One of the first things I did almost thirty years ago when I started doing genealogy was visit a cemetery in Grant County, Indiana, where my great-great-grandfather, Daniel Krinn, was buried. I can still remember the feeling I had when I stood in front of his cemetery marker - a feeling like I had started down a path that meant something special. I still feel that way about genealogy.
Visiting a cemetery in person can give you insights that you can't really get from a cemetery book or a website - a look at the landscape that was likely quite familiar to the family, the shape and size of the stones your family members chose. Did this indicate that they were poor? Well off? Or perhaps well-off, but frugal (don't say cheap!) in choosing a smallish, non-ornate stone? The stones tell a lot about the time period, as well, since shapes of markers and materials used to make them were in favor at different times, and even varied by region.

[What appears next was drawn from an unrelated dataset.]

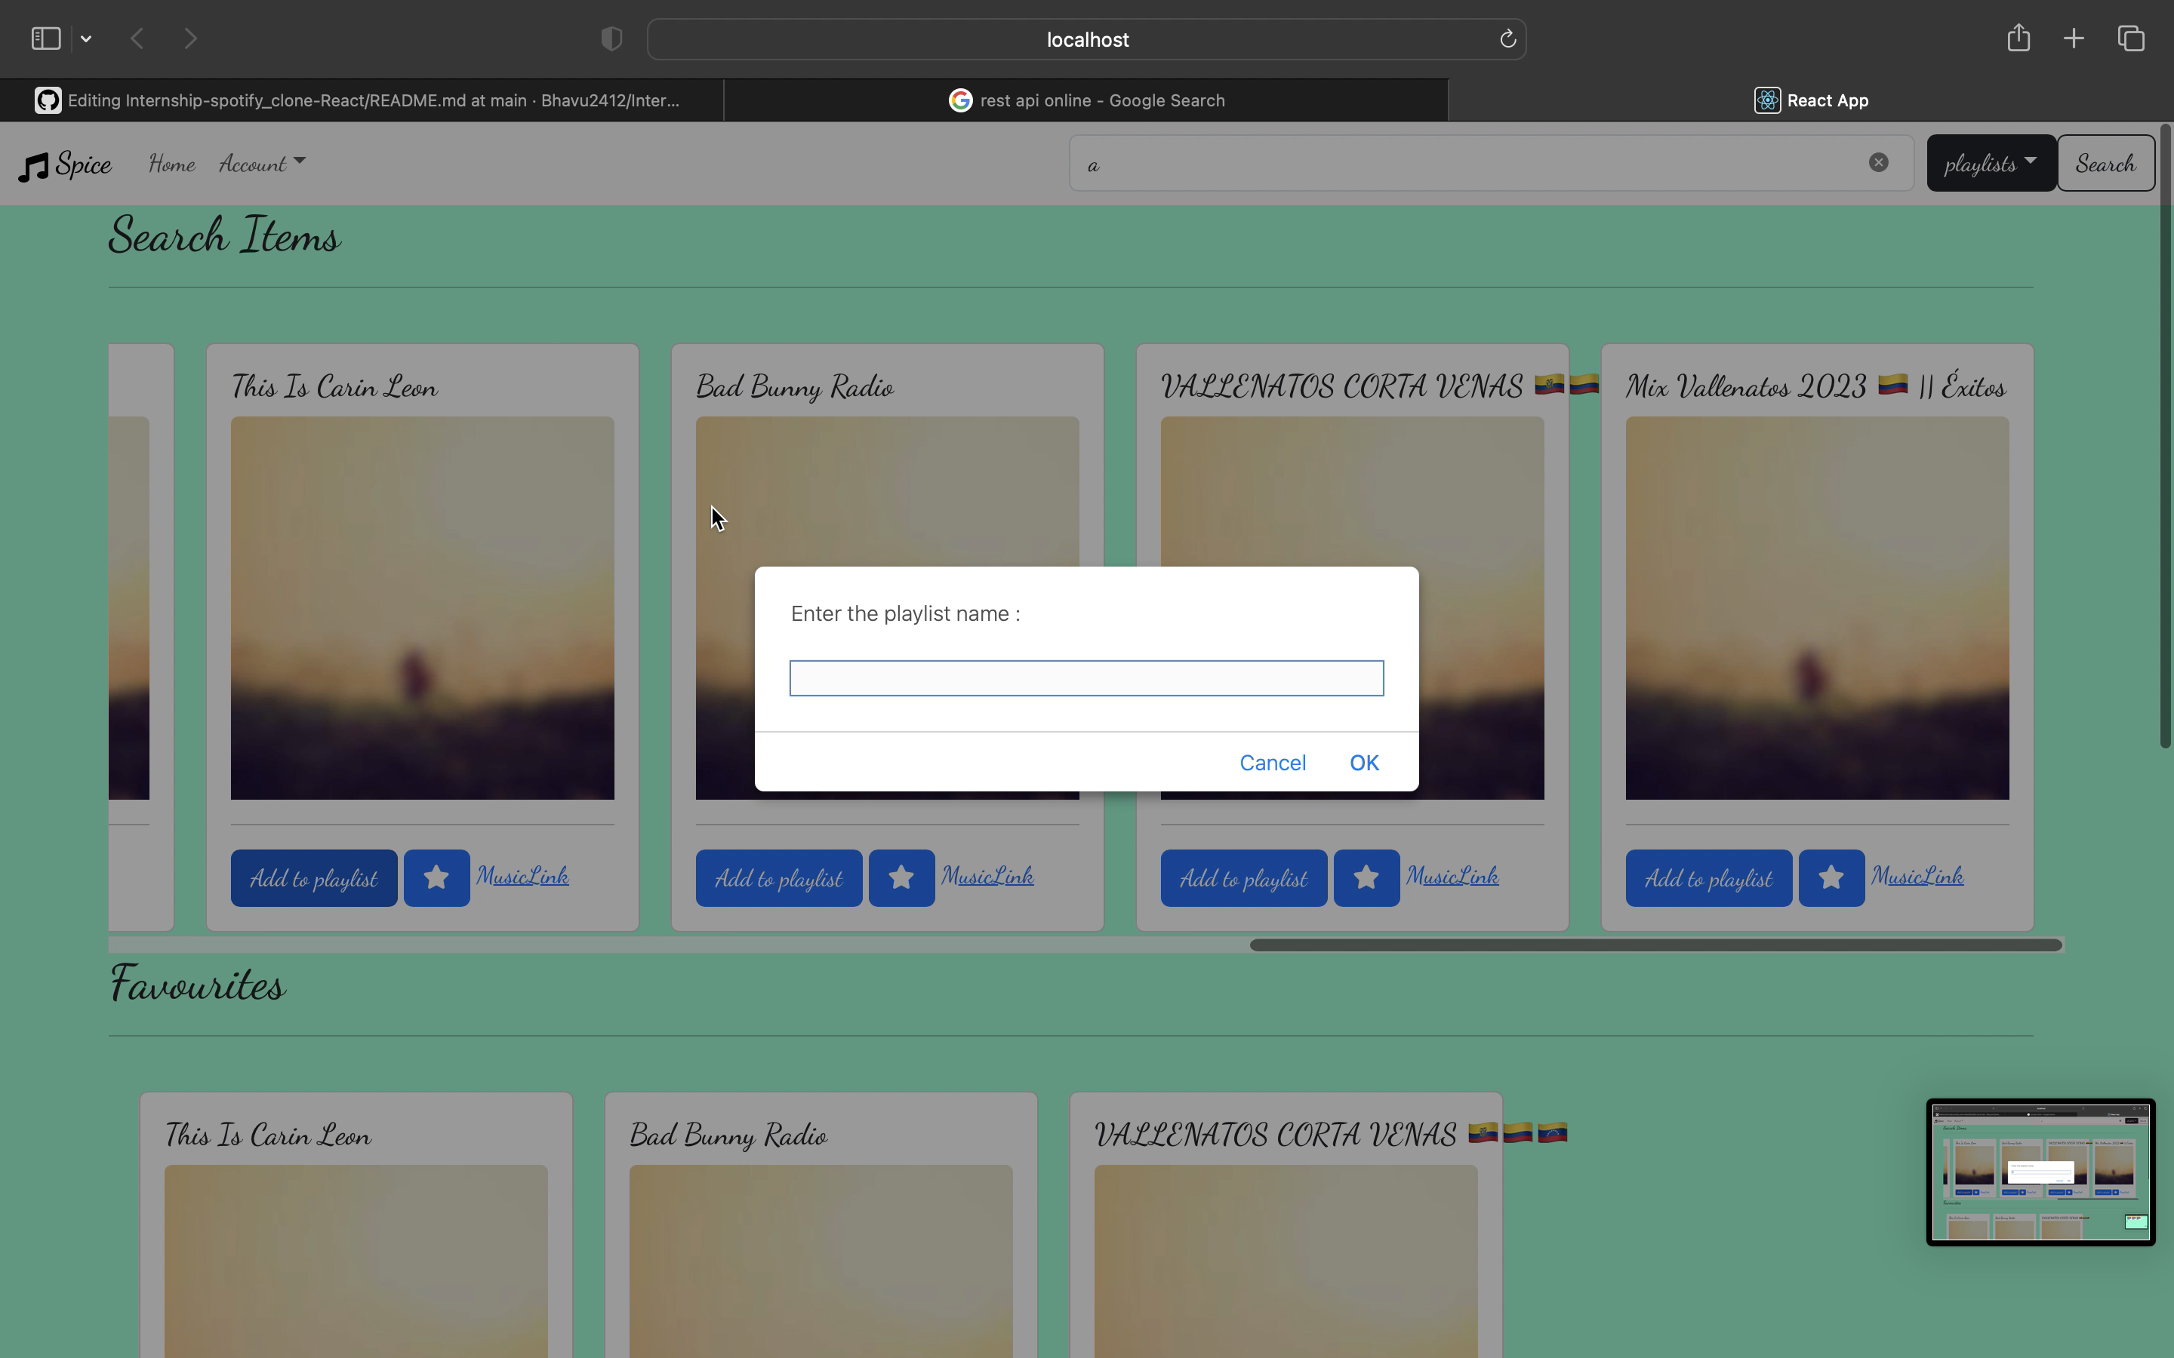The height and width of the screenshot is (1358, 2174).
Task: Expand sidebar options chevron in toolbar
Action: [x=86, y=39]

Some cemetery transcription books will include notations about icons or symbols on the stones and epitaphs - poetic verses that don't include reference to the person's specific vital statistics - but many do not. These are things you can find when you go to the cemetery.
I have found at least two epitaphs on ancestors' cemetery markers. John Blair's marker in Pine Corners Cemetery, Gorham, New York (died 28 September 1814), says:
"In slumbers deep my body lies,
My soul has left his clay,
To soar above in wolds of love,
There shines eternal day."
In Clinker Cemetery, Defiance County, Ohio, Dorothea (Abel) Schilling's marker (died 10 September 1892) says:
"A precious one from us is gone,
A voice we loved is stilled.
A place is vacant in our home,
Which never can be filled."
Cemeteries are restful places, or at least I find them so. I am looking forward to doing some road trips this summer and fall, if I get the chance, to reconnect with nature and with my ancestors.